IBM Israel Research Seminars

Many interactions in complex environments (e.g., games like chess) are affected by computational limitations. An extreme example is the "factoring game," where the first player chooses a large number and sends it to the second player who then attempts to factor it. Ignoring computational considerations, the second player can factor any number and always win, but with computational considerations the game seems to favor the first player.

This well-known issue in game-theory falls under the term "bounded rationality," yet there is no general model of playing games with computational limitations. We propose an extremely simple model of a game with additional costs (computational or otherwise) for each strategy. We discuss equilibrium properties of these games and show that natural learning dynamics converge to equilibrium in zero-sum and potential games with these additional costs. We also give economic applications, in some cases where a weaker company has an advantage of a stronger one.

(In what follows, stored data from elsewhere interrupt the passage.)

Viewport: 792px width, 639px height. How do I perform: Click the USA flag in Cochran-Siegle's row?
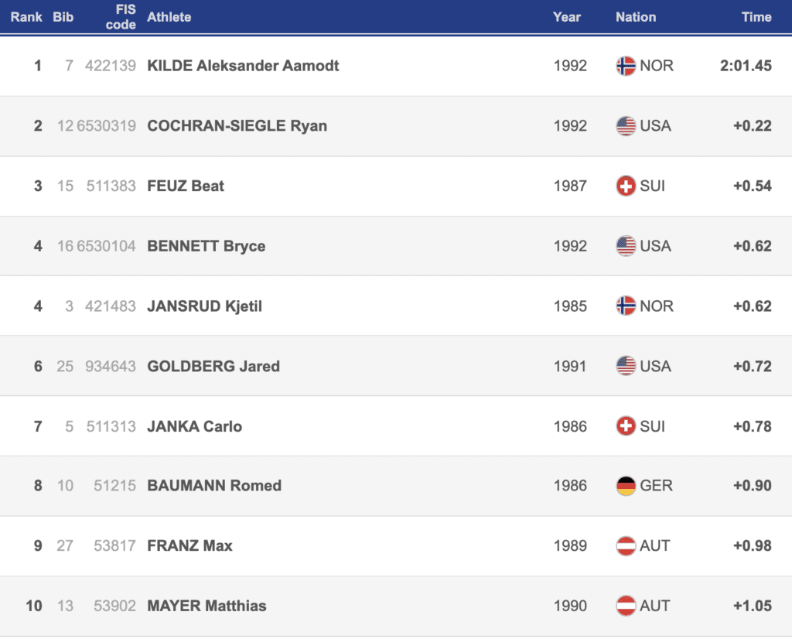pyautogui.click(x=626, y=126)
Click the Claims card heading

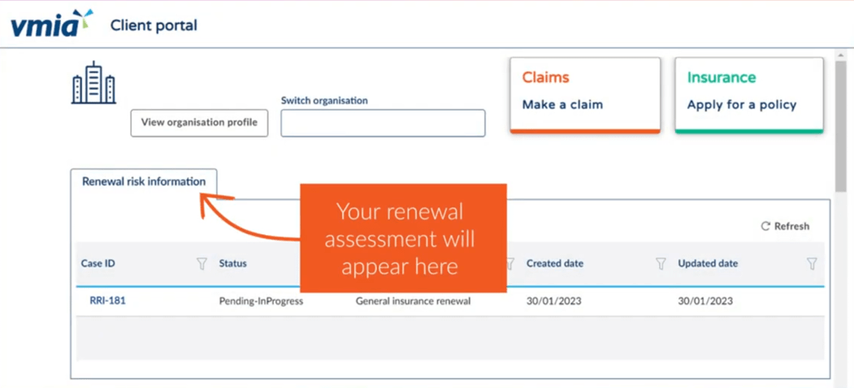(545, 78)
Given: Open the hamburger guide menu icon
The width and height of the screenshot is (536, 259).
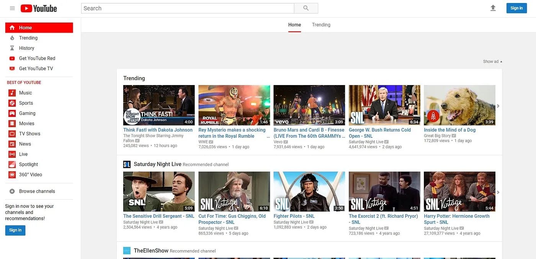Looking at the screenshot, I should [12, 8].
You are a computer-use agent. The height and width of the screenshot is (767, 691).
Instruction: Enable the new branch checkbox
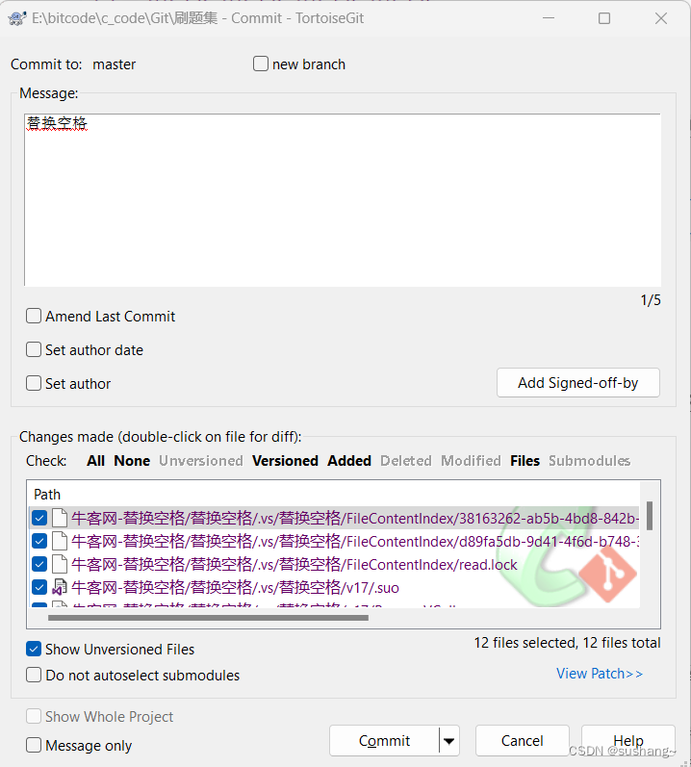click(x=261, y=64)
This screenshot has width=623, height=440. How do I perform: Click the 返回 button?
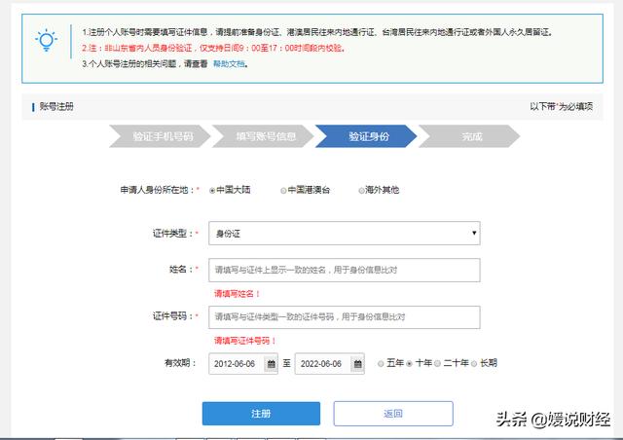point(393,414)
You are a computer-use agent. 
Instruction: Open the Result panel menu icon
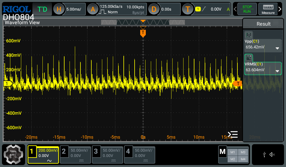276,23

Joint work with Eli Ben-Sasson and Ehud Kalai.

About the Speaker
Adam Tauman Kalai will be starting as an Assistant Professor at Georgia Tech next fall. He is currently a visitor at the Weizmann Institute and will soon be visiting Microsoft Research in Redmond. Kalai received his B.A. from Harvard in 1996, Ph.D. from CMU in 2001, followed by years at MIT and three years at the Toyota Technological Institute in Chicago. His interests include Machine Learning, Game Theory, and Online/Randomized Algorithms.